The aim is to ensure that people have access to the account and that local organisations have some input. Page 12 of the quality report, as the Cambridge trust calls it, states that the Cambridgeshire local involvement network was involved. Such organisations were included in how the document was put together, and they were consulted. I will see whether I can get copies of that document, but it is not necessarily identical to what we envisage quality accounts will eventually become. We will want to consult fully on that; this is just an early shot at seeing what sort of thing could be put together and published. East Anglia and East of England appear to have done a lot of consultation in putting together their documents. We will be considering how local communities were involved in order to learn some lessons from the documents and hopefully to improve them in the future.
Mr. Andrew Turner (Isle of Wight) (Con): I am worried. The problem is that it is moving away from the ordinary person, the consumer of the health service, to something up at the top. One can imagine something from Cambridge setting out what is right for Cambridgeshire. That is all very well, but the problem is that it will be sorted out by the kind of people who work in the NHS rather than by the consumers. How will the Government ensure that it is the consumer, not the NHS person, who is represented?
Mr. O'Brien: In a sense, the document gives information from the NHS to the consumer—the patient and members of the public who are potential patients—to give them some idea how their local NHS is operating. The aim is not for the consumer to provide the data, except through recognised ways, but for the NHS to make available information that it has now but that is not readily available to members of the public.
Sandra Gidley (Romsey) (LD): The Minister has said that the NHS has this information now. I have just been reading Lord Darzi’s comments when quality accounts were discussed in the other place. He admits that the way in which pharmacies and other small providers now collect data might not be same and that there might be an additional cost, but that we do not yet know the details. It is clear that, over time, extra information could be added.
Mr. O'Brien: I think that the hon. Lady was on the Health Committee this morning. I referred to the fact that a cost would be involved in relation to an acute hospital, for example, and we envisage an additional cost to a trust of about £3,000 in order to provide a report. I also mentioned this morning that dentists and others providing services to the NHS would, after three years, and following a period of consultation, be required to provide a quality account. However, I also mentioned that we are considering whether exemptions would be appropriate in relation to sole providers who might provide services to a very small number of NHS patients and whether, in such circumstances, it would be appropriate to require them to publish a quality account.
The hon. Lady makes a reasonable point, however, and it is one that we have considered already.

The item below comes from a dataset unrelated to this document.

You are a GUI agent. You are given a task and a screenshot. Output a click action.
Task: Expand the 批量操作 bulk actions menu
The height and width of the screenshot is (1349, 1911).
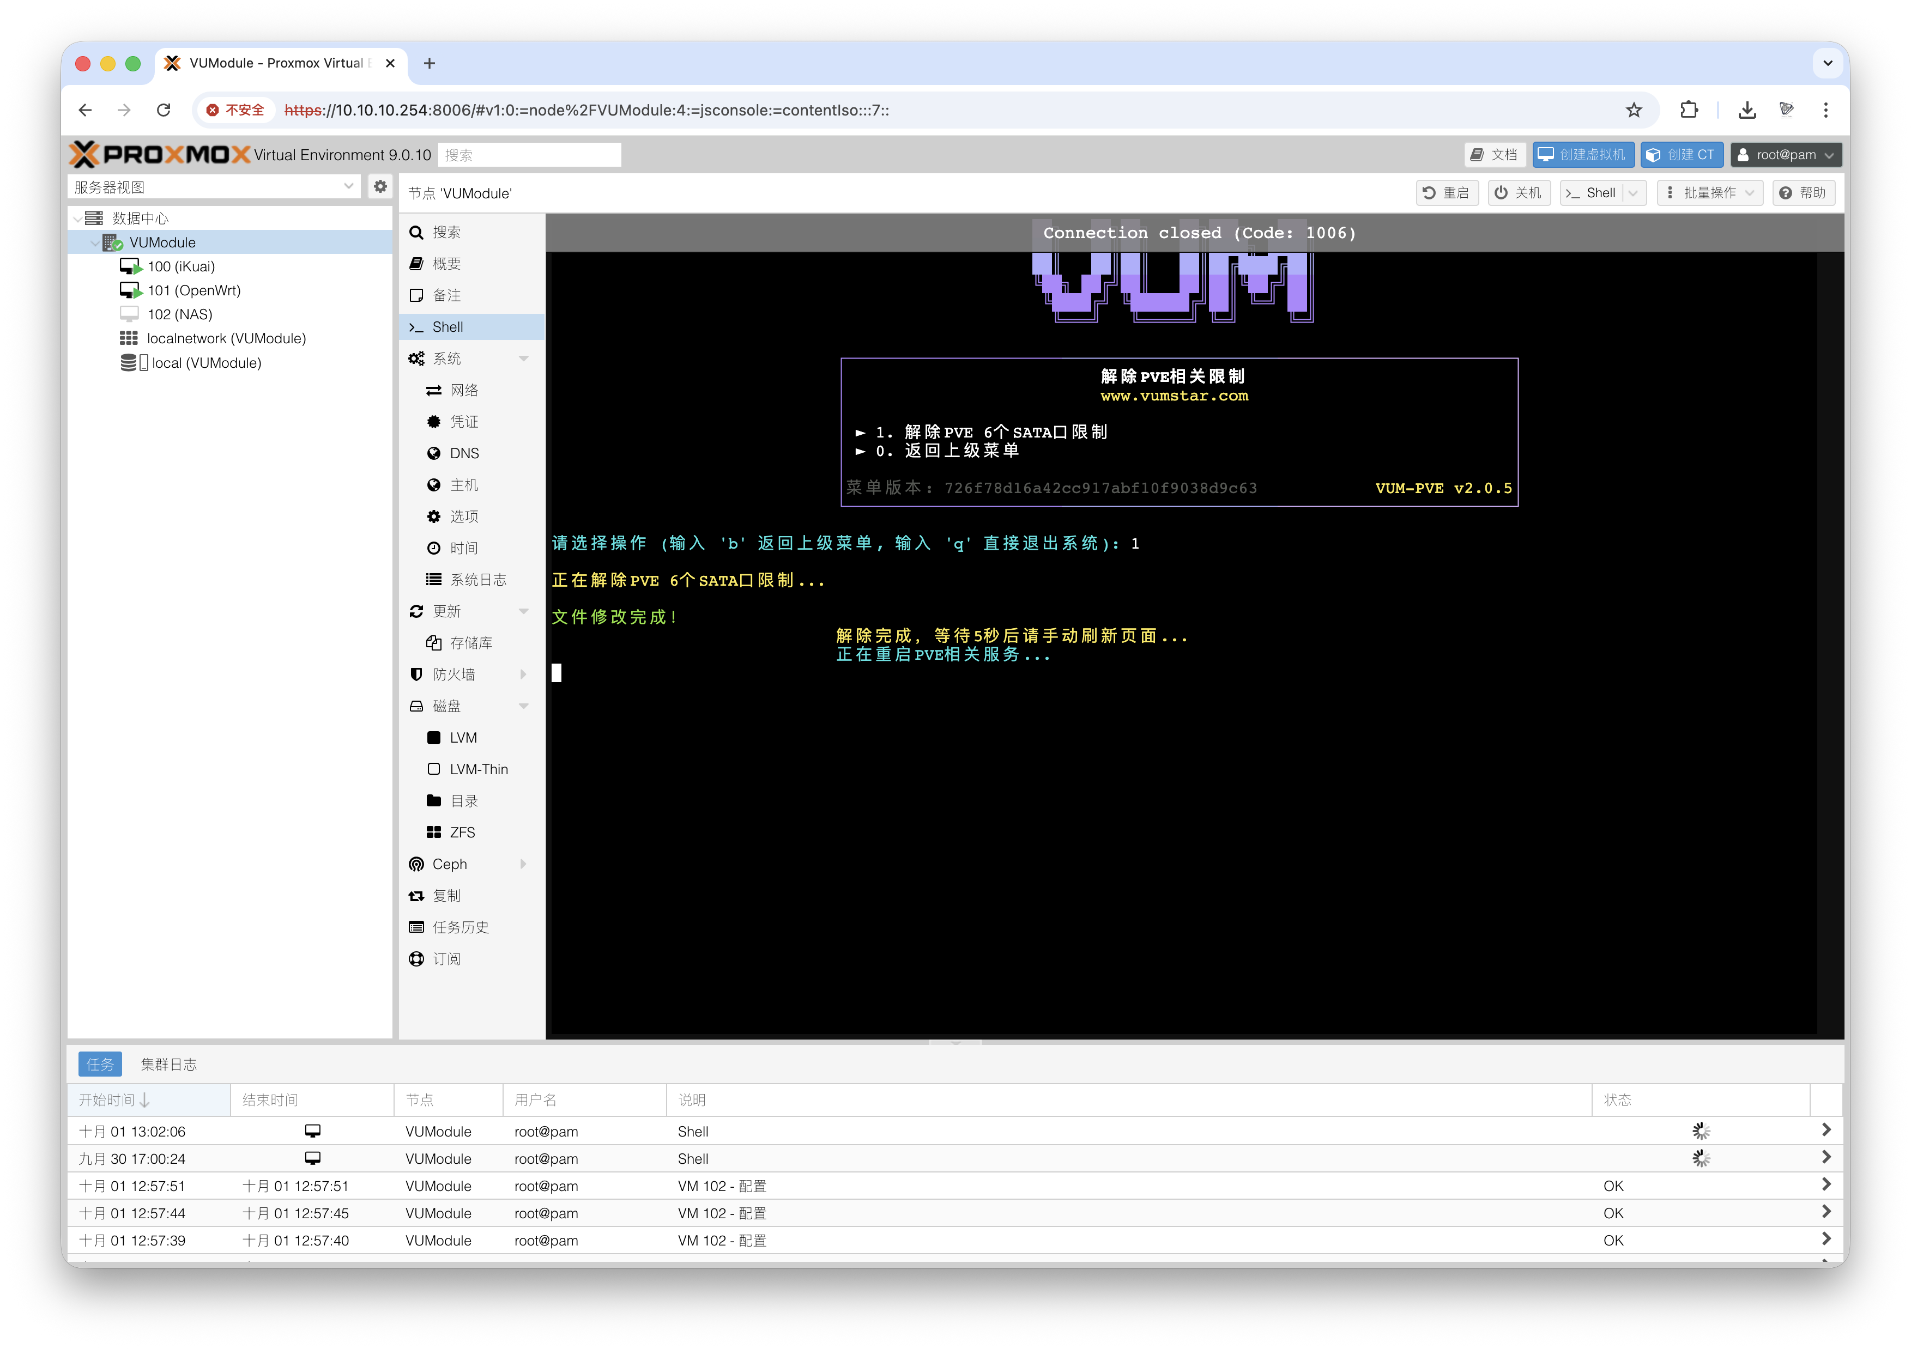(1710, 193)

We want to ensure that quality accounts fulfil a purpose, and do not merely require people to fill in forms for the sake of it. This is about ensuring that the public get the information that they are likely to want. There is not much point in having quality accounts from an organisation, if the public are not interested in knowing the quality of its service because it is so small or de minimis. We need to put this into proportion and ensure that local people get the information that they want.
We shall also ensure that the commissioners are legally required to validate the quality of the quality accounts. The hon. Member for Hemel Hempstead raised this issue. Prior to publication, the commissioners will have to show that they have overseen the documents and are satisfied with its validity. This is not just about providing a whole load of data, but about saying, “This is what we are good at; this is what we are mediocre at; and in both cases, this is where we shall make improvements during the coming period.” It will require the commissioners of the documents to exercise a degree of intervention and policy initiative. They will not simply provide information about the current situation. The purpose of that information is to improve the quality of NHS service delivery.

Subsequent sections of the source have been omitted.